Venezuelan President Nicolas Maduro said Saturday that his country was subjected to yet another cybernetic attack on the national electrical system, which impeded the progress achieved in restoring power.
After Thursday's blackout, the government had restored power supply in 70 percent of the country as of Saturday noon, but the fresh attack on one of Venezuela's energy facilities "knocked out all that had been achieved by noon," Maduro said during a rally marking the Bolivarian Day of Anti-imperialism.
High-tech and electromagnetic attacks on transmission lines were detected, said Maduro. He accused the opposition of the attacks.
The government has detected personnel who have infiltrated the state's electrical company and conducted the attacks from inside, the president added.

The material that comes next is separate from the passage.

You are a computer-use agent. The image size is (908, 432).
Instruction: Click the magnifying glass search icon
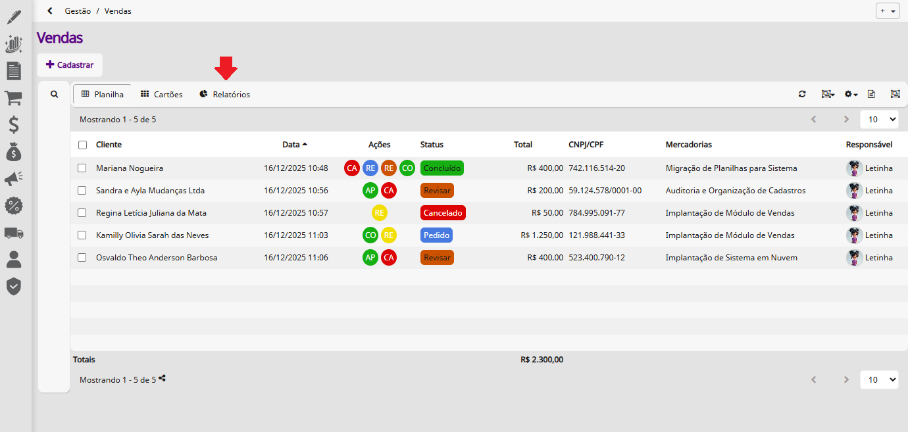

A fire at an electric station was also detected in southern Venezuela.
Maduro called on people to join a "new active resistance phase" and to remain calm.
Since Thursday afternoon, large parts of Venezuela have been left without power due to what the authorities called a sabotage of the country's central hydroelectric plant at the Guri Dam in southeastern Venezuela, which supplies up to 65 percent of the country's hydroelectric energy, according to 2015 government data.
Venezuela was suffering from "technical and cybernetic sabotage" at the nation's central hydroelectric plant, which affected nearly the whole country, said Communications Minister Jorge Rodriguez late Thursday.
Opposition leader and self-proclaimed "interim president" Juan Guaido on Saturday called upon people across the country to stage a protest against Maduro.